*WHAT YOU ARE ASKED TO DO*
Pictures in the data below are not part of the copy; transcribe everything else exactly.

*MATERIAL PROVIDED*

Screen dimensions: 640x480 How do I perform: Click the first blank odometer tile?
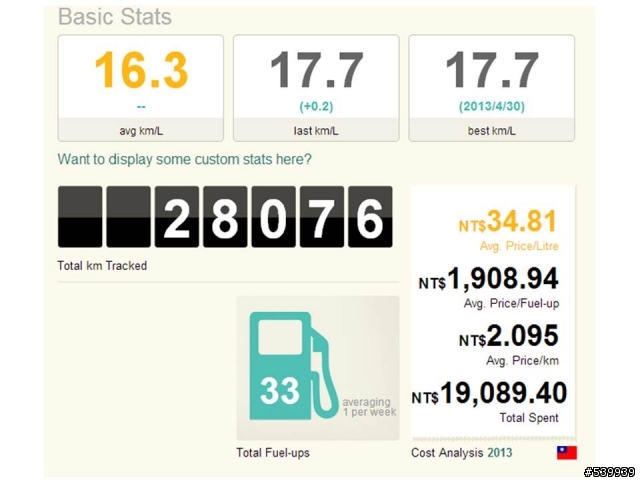pos(80,217)
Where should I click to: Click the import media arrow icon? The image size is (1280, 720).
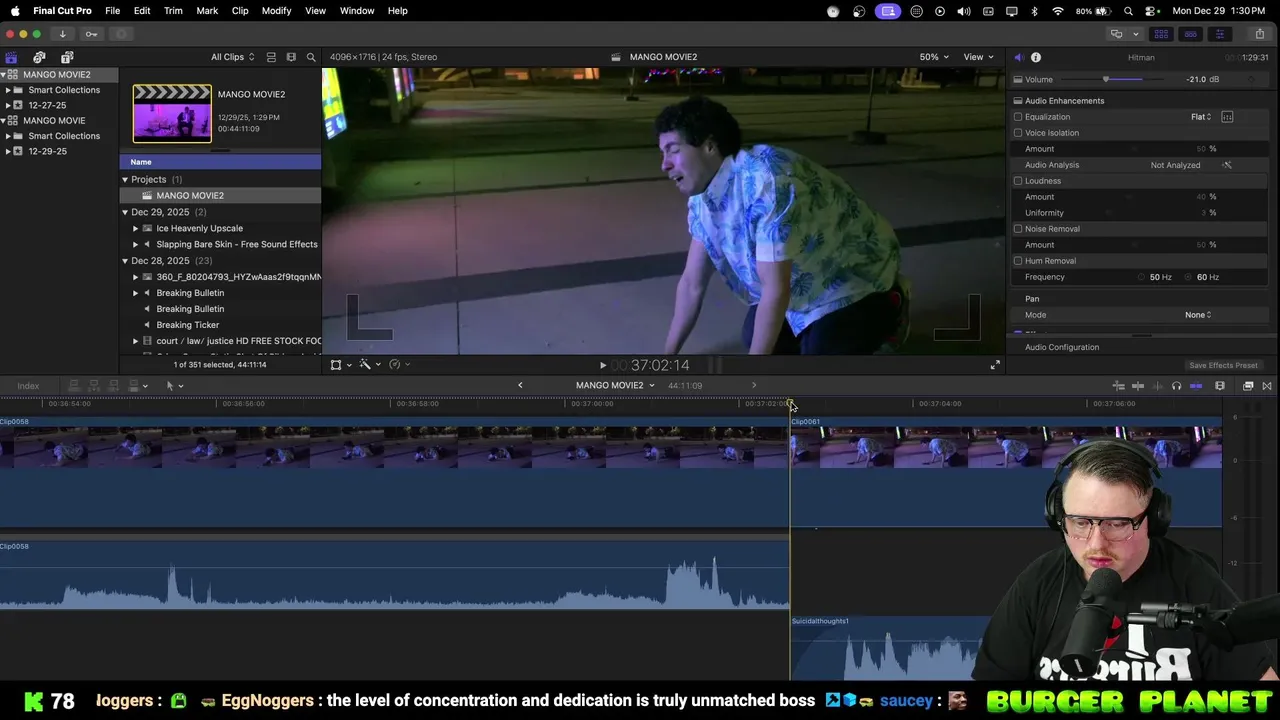click(x=62, y=34)
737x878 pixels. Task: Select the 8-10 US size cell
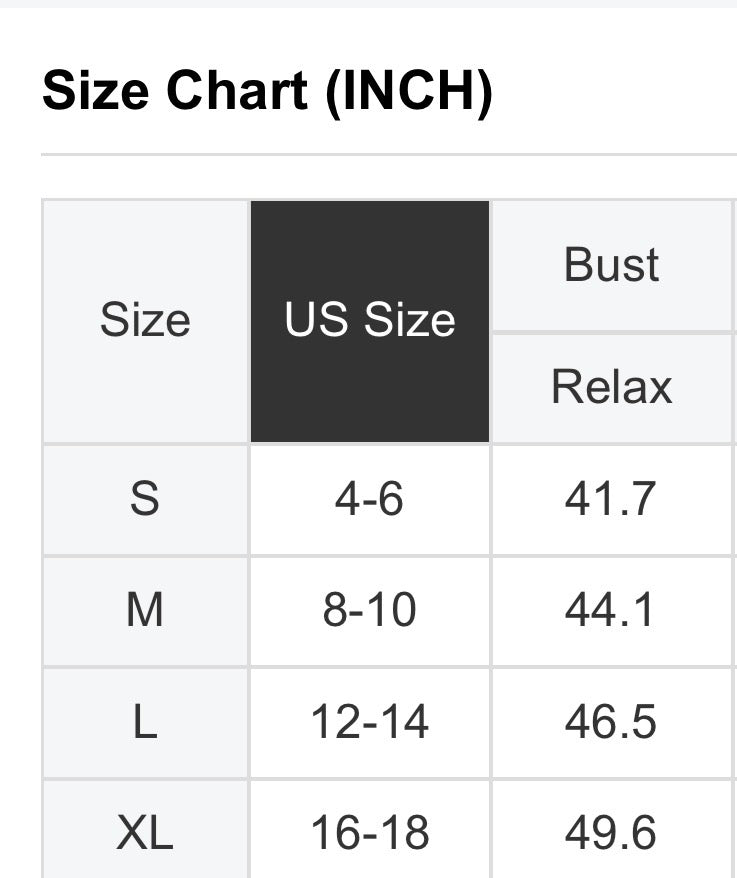pyautogui.click(x=369, y=610)
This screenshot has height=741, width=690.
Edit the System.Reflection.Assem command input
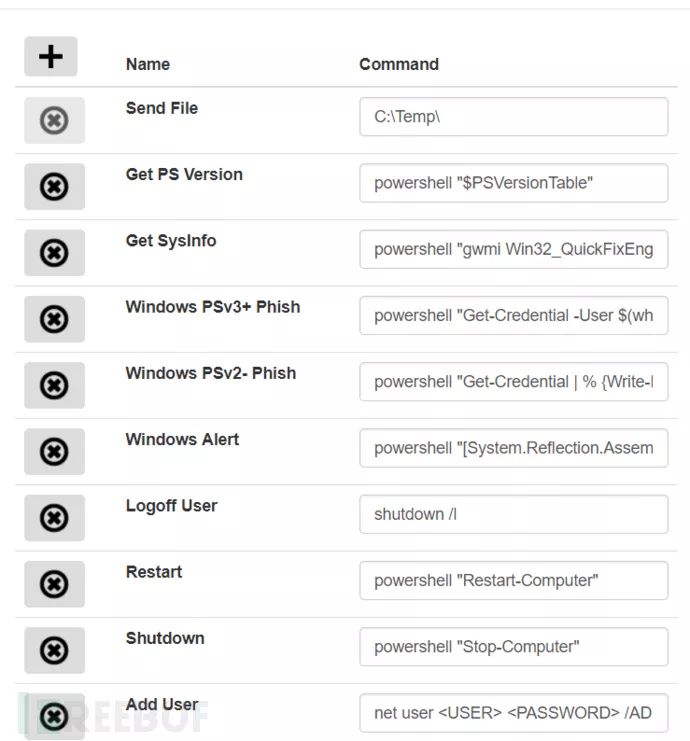(x=513, y=448)
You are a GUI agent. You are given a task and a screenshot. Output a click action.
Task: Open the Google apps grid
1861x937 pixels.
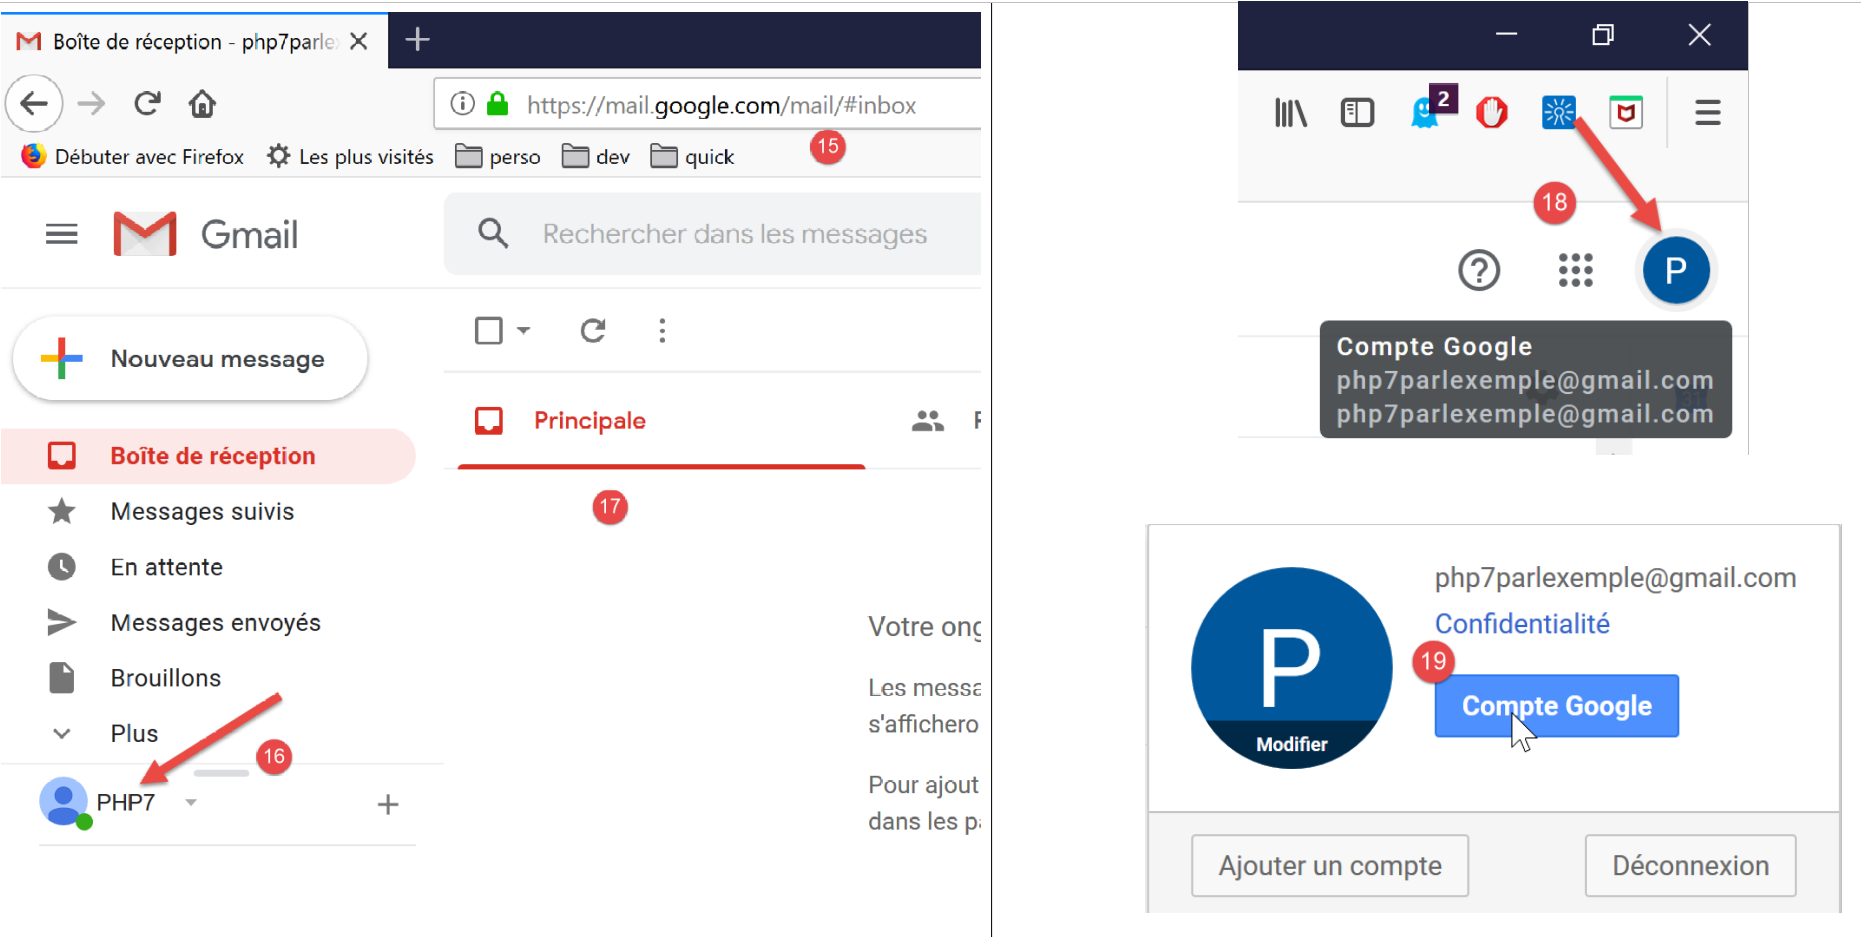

*REPLY*
Screen dimensions: 640x480 How do I perform: Click the first blank odometer tile?
pos(80,217)
Where should I click to: Click the import media arrow icon? The image size is (1280, 720).
click(x=62, y=34)
737x878 pixels. Task: Select the 8-10 US size cell
pyautogui.click(x=369, y=610)
This screenshot has height=741, width=690.
Edit the System.Reflection.Assem command input
(x=513, y=448)
You are a GUI agent. You are given a task and a screenshot. Output a click action.
Task: Open the Google apps grid
1861x937 pixels.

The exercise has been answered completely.